If you want to be able to take the pipe apart, use the foil tape on the interior joints.....the outside joints do not need to be sealed at all.  

I use the foil furnace tape they sell at Home Depot or Lowes on the interior pipes, and have never had any problems.


----------



## DexterDay (Aug 28, 2011)

Anything outside..... Means your free from the worries of CO poisioning.... Just seal inside as imacman said. Also seal the pipe around the Thimble (There will be a small gap). You can use Hi-Temp Silicone on the inside or the Foil tape. My Flue temps (Outside w/ IR Gun) has never exceeded 130*. But I do not run my stove on High.  Very Rarely does it hit the Medium setting. 

If you Silicone or Tape. I like the black look. Internal Pipe should be Black. If it can be seen, then it should be bought black or painted black. IMO... Do what you will. 

Good luck with that 10-CPM... Imacman will give you some good advice. he has put his through the ringer. The pipe you got was a steal and from my PM, you know my thoughts. Good luck and HURRY UP We want Pics. LOL


----------



## jdempsey (Aug 28, 2011)

Thanks to you both for help.




			
				DexterDay said:
			
		

> The pipe you got was a steal and from my PM, you know my thoughts. Good luck and HURRY UP We want Pics. LOL


I think i like the pipe better than the dura vent which i initially purchased. The thimble has threads like a corkscrew and has to be turned to tighten it to the wall.

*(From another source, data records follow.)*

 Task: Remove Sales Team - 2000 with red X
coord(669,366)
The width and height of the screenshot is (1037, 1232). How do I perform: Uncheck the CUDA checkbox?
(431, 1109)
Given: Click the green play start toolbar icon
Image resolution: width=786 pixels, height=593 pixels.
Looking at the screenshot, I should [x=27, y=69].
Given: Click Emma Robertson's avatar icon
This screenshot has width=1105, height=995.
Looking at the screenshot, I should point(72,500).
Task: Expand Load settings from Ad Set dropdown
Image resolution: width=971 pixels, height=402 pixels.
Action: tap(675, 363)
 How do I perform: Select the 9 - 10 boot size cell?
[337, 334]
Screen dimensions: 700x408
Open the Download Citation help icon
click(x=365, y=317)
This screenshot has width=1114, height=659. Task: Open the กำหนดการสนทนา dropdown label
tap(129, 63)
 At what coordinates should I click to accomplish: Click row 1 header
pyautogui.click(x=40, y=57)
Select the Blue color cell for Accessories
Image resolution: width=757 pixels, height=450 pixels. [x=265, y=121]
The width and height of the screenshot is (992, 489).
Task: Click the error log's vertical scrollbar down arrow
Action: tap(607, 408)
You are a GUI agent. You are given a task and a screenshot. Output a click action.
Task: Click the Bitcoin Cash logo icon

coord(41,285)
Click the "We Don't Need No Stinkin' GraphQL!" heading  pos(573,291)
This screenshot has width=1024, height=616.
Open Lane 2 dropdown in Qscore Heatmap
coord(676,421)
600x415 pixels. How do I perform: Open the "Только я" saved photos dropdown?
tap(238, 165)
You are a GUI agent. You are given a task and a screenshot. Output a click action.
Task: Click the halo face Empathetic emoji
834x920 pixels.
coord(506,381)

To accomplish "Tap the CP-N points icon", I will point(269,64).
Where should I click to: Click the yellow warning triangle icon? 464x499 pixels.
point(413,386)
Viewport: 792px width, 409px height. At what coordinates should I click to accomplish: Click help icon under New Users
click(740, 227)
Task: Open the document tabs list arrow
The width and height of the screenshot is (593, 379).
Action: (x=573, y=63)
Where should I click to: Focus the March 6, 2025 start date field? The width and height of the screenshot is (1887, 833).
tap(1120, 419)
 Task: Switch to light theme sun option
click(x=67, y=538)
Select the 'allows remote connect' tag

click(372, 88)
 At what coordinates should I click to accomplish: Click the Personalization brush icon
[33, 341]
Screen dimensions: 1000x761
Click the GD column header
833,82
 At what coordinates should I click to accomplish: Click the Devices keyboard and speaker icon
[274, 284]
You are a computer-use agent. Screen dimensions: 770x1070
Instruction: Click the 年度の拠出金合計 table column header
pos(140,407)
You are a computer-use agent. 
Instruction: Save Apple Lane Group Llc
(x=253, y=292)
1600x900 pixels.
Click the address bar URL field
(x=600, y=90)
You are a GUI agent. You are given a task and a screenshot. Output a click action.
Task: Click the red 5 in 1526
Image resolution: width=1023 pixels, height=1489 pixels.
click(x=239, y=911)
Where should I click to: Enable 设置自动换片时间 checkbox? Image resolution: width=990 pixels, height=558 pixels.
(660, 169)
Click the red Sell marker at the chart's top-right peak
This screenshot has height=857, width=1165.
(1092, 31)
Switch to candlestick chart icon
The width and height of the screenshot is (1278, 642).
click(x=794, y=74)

Also the 90 elbow is adjustable at the 2 joints. Just ordered a 45 elbow and and additional length of pipe to complete the install. Be glad to have everything installed and ready to go.


----------



## DexterDay (Aug 28, 2011)

jdempsey said:
			
		

> Thanks to you both for help.
> 
> 
> 
> ...



Sounds like your good to go. . . . . . 

You are going to be quite impressed with that stove this winter..... Hang on... Because the Pellet Ride, is a Wicked one..


----------



## MCPO (Aug 28, 2011)

I use the Home Depot foil tape  on my Harmon P38 stove connector piece where it`s the hottest and every year all I do is remove it for cleaning. It might not come off in one piece but it`s not much of an effort to get it off either.
 I never smell any smoke either. It seals perfectly!


----------